Menurut pak satpam, museum ini sebelumnya berada di rumah Samanhudi di Laweyan. Namun karena kurang terurus maka akhirnya semua koleksi museum dipindahkan ke tempatnya yang sekarang.
Memasuki ruangan museum, satu-satunya ruangan yang ada, terlihat bahwa museum ini memang kecil, dan sederhana. Bukan hanya bangunan dan penataan ruangannya, namun koleksi museum pun kebanyakan hanya berupa foto dan dokumentasi tulisan, serta sedikit koleksi lainnya.
Sejak dulu Kauman dan Laweyan telah menduduki posisi sentral.
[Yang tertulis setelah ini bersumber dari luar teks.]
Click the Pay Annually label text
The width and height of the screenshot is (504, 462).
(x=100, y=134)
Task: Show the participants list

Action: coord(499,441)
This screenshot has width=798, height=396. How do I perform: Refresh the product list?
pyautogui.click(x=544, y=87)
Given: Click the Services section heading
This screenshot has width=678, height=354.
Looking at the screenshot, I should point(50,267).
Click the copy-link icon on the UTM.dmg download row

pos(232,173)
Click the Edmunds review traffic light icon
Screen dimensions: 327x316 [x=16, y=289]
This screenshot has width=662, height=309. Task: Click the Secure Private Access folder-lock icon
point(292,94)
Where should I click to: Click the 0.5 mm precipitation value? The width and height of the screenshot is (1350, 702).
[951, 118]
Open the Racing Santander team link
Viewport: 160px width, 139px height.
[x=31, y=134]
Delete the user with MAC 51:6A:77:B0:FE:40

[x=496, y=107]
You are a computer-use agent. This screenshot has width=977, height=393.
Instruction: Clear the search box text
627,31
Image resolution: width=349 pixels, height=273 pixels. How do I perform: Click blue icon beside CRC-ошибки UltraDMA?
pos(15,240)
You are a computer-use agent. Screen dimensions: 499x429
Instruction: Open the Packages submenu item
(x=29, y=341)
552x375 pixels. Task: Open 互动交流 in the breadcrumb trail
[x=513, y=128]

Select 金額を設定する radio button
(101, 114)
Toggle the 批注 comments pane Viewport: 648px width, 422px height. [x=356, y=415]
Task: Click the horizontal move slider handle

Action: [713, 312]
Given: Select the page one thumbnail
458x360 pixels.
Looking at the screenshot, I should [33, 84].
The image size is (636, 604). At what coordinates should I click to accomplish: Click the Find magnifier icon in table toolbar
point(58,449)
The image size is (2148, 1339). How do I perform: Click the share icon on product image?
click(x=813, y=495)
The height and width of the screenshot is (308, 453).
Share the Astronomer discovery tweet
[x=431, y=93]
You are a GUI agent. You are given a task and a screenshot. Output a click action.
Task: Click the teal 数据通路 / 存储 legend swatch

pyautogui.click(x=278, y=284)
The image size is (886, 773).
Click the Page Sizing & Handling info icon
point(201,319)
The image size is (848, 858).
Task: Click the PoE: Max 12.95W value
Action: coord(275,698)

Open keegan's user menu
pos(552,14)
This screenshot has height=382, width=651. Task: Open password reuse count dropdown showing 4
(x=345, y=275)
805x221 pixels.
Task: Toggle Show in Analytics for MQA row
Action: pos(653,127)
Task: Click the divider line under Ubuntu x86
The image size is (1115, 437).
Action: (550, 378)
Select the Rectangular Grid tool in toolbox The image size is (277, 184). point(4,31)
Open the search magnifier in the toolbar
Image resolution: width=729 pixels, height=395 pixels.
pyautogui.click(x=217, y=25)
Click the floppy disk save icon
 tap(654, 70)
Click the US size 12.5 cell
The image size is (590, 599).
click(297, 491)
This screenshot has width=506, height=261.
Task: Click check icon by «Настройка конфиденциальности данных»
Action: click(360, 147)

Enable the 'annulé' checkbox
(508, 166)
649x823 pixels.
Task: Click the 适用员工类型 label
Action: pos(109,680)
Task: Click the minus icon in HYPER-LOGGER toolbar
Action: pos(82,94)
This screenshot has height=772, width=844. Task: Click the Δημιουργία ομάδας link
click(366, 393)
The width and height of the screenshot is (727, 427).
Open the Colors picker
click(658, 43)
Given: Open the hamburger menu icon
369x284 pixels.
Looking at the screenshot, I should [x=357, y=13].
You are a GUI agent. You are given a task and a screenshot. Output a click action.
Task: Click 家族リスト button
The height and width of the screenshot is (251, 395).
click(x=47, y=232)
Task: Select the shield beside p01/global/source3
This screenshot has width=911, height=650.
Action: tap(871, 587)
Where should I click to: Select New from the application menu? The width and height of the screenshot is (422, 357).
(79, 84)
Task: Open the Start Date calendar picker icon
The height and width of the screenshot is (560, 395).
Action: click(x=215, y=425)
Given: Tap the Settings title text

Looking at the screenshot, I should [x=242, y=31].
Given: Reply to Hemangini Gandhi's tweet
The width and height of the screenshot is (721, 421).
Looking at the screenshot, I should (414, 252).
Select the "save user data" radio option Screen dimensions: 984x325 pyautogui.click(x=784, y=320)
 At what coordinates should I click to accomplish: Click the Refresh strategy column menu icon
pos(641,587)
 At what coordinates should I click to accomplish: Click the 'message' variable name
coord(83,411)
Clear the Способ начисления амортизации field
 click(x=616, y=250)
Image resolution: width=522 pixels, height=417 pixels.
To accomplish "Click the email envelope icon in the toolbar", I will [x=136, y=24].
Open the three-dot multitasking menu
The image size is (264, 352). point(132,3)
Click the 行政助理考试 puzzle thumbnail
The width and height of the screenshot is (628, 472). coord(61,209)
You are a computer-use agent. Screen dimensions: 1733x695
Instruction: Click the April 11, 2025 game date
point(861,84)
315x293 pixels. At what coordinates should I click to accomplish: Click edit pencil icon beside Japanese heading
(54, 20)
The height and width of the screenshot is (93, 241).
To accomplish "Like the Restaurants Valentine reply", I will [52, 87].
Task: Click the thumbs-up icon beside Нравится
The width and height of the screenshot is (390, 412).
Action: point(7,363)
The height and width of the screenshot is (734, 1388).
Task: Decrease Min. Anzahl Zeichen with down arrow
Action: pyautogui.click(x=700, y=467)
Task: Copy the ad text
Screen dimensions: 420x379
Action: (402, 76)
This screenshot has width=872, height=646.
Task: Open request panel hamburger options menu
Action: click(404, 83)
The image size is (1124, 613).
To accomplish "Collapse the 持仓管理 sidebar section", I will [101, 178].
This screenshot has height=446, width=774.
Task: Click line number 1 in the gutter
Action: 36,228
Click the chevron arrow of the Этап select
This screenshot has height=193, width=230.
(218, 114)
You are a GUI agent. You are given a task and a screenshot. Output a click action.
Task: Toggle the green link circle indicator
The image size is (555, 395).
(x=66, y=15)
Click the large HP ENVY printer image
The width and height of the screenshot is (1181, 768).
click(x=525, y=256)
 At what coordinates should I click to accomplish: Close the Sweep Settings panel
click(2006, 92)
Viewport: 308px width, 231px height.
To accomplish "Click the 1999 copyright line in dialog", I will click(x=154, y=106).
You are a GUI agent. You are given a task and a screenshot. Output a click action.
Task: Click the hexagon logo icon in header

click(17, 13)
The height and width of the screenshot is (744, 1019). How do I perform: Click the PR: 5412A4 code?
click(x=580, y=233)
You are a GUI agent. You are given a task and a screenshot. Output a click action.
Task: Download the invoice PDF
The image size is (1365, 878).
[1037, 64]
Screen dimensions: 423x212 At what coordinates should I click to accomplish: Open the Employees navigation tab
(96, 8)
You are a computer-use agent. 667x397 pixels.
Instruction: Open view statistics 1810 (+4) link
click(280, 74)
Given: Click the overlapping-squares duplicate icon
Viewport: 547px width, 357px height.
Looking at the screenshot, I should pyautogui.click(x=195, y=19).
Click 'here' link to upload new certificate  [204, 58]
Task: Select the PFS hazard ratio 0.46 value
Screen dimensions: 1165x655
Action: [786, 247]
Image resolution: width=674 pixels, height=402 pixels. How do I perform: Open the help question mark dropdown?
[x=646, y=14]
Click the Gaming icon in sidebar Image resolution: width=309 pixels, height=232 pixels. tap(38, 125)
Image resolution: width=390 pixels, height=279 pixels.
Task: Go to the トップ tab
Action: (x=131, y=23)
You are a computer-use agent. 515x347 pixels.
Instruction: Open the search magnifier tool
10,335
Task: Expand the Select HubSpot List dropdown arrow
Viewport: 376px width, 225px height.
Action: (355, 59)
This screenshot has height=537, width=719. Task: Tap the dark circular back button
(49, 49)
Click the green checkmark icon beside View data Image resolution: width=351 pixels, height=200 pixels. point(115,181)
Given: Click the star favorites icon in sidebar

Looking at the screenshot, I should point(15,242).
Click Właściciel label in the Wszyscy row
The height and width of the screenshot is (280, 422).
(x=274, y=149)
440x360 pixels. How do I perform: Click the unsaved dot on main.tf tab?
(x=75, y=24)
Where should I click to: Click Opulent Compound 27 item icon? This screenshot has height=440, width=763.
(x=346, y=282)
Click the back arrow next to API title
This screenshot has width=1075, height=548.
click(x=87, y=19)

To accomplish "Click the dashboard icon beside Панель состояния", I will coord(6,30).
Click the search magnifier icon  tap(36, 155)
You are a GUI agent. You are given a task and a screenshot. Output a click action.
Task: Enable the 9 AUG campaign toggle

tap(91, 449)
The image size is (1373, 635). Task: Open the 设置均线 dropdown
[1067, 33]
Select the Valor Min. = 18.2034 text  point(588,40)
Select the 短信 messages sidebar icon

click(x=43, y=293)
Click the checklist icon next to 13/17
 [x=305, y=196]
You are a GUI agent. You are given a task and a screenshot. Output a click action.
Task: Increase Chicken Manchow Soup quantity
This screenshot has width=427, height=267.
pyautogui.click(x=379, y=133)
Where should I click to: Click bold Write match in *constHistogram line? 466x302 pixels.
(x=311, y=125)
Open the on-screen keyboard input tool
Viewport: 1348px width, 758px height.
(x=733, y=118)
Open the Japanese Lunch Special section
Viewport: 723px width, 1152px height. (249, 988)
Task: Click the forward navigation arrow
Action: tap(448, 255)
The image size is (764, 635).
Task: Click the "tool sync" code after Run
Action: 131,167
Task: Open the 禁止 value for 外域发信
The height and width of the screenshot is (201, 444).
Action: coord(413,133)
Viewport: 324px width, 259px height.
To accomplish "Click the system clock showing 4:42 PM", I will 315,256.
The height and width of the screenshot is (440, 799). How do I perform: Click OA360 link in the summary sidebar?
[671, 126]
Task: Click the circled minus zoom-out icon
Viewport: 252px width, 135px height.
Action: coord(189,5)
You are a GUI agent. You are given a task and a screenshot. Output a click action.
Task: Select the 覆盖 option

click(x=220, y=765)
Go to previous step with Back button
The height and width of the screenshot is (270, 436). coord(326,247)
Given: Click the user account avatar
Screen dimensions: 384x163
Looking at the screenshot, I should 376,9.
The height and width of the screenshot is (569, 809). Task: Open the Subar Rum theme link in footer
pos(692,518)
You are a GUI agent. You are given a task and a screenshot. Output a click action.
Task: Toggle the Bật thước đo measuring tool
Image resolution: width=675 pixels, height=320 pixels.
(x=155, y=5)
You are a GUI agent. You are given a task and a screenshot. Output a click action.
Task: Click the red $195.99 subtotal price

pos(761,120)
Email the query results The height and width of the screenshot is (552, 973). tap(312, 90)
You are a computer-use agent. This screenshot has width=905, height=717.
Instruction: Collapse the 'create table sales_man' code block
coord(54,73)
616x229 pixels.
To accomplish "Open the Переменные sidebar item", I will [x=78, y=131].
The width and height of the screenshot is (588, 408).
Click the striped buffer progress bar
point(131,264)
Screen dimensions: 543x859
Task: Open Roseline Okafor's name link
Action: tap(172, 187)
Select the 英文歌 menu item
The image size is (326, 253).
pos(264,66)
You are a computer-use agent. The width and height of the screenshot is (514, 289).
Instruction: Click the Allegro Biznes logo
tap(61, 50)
Meskipun perdagangan batik borongan untuk pasar nasional dikuasai oleh orang Tionghoa dan Arab, namun perdagangan batik untuk pasar lokal dipegang oleh para pedagang Jawa.
Bagian Timur dan tengah Kota Solo, seperti Kauman, Keprabon, dan Pasar Kliwon saat itu membuat batik halus. Sedangkan bagian Barat kota, terutama Tegalsari dan Laweyan, lebih banyak membuat batik cap untuk konsumsi massa.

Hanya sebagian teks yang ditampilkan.